However, Republican voters are actually split in their views about climate change. A look at public opinion among Republicans over the past few years finds a more complex – and divided – Republican electorate.
For this study, we combined the results from six of our nationally-representative surveys over the past three years, which provided enough data for an in-depth analysis of the diversity of views about global warming within the Republican party.
We find that solid majorities of self-identified moderate and liberal Republicans – who comprise 30% of the party – think global warming is happening (62% and 68% respectively). By contrast, 38% of conservative Republicans think global warming is happening. At the extreme, Tea Party Republicans (17% of the party) are the most dismissive – only 29% think global warming is happening.
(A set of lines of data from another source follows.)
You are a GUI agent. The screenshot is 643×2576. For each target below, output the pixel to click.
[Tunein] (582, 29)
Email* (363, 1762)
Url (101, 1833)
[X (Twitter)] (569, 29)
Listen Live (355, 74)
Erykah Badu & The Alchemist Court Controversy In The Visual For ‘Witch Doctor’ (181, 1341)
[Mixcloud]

In contrast to the current goal of Republican leaders in Congress to block EPA regulations on carbon dioxide, half of all Republicans (56%) support regulating carbon dioxide as a pollutant, including conservatives (54%). Moderate and liberal Republicans are particularly likely to support the policy (74% and 71% respectively), while only 36% of Tea Party Republicans support regulating carbon dioxide as a pollutant.
Asked more narrowly about their support for setting strict carbon dioxide limits on existing coal-fired power plants, majorities of moderate (62%) and liberal (73%) Republicans support the policy. By contrast, fewer than half of conservative Republicans (40%), and only one in four Tea Party Republicans (23%) support the policy.
Finally, a solid majority of Republicans (64%) support tax rebates for people who purchase energy-efficient vehicles or solar panels. Moderate and liberal Republicans are especially likely to support the policy (77% and 73% respectively). But a solid majority of conservatives (63%) also support the policy. And nearly half of Tea Party Republicans (46%) support tax rebates as well.
These results come from combined data from six nationally-representative surveys of American adults, which were conducted semi-annually in 2012, 2013, and 2014. Results from each of the six surveys were weighted equally to adjust for differences in sample size among the surveys.
The samples were drawn from GfK’s KnowledgePanel®, an online panel of members drawn using probability sampling methods. Prospective members are recruited using a combination of random digit dial and address-based sampling techniques that cover virtually all (non-institutional) resident phone numbers and addresses in the United States. Those contacted who would choose to join the panel but do not have access to the Internet are loaned computers and given Internet access so they may participate.
The sample therefore includes a representative cross-section of American adults – irrespective of whether they have Internet access, use only a cell phone, etc. Key demographic variables were weighted, post survey, to match US Census Bureau norms.
The survey instruments were designed by Anthony Leiserowitz, Geoff Feinberg, Seth Rosenthal, and Jennifer Marlon of Yale University, and Edward Maibach and Connie Roser-Renouf of George Mason University.
The sample consists of 5,513 registered voters, 2,330 of whom (37% of the weighted sample of registered voters) identify as Republicans or as Republican-leaning Independents. Of those, 412 (17% of Republicans) identify as part of the Tea Party movement. Of the remaining, non Tea-Party Republicans, 1,271 (53% of Republicans) identify as very conservative or somewhat conservative, 540 (25% of Republicans) identify as moderate, and 105 (5% of Republicans) identify as somewhat/very liberal. All Republicans who identified as part of the Tea Party movement were assigned to the Tea Party category. Thus, the conservative, moderate, and liberal Republican categories consist of the remaining non-Tea Party Republicans only. There were also a small number of Independents and Democrats who identified as part of the Tea Party movement who were not included in the Tea Party Republican category.
All samples are subject to some degree of sampling error—that is, statistical results obtained from a sample can be expected to differ somewhat from results that would be obtained if every member of the target population was interviewed. Average margins of error, at the 95% confidence level, are as follows:
For tabulation purposes, percentage points are rounded off to the nearest whole number. As a result, percentages in a given chart may total slightly higher or lower than 100%.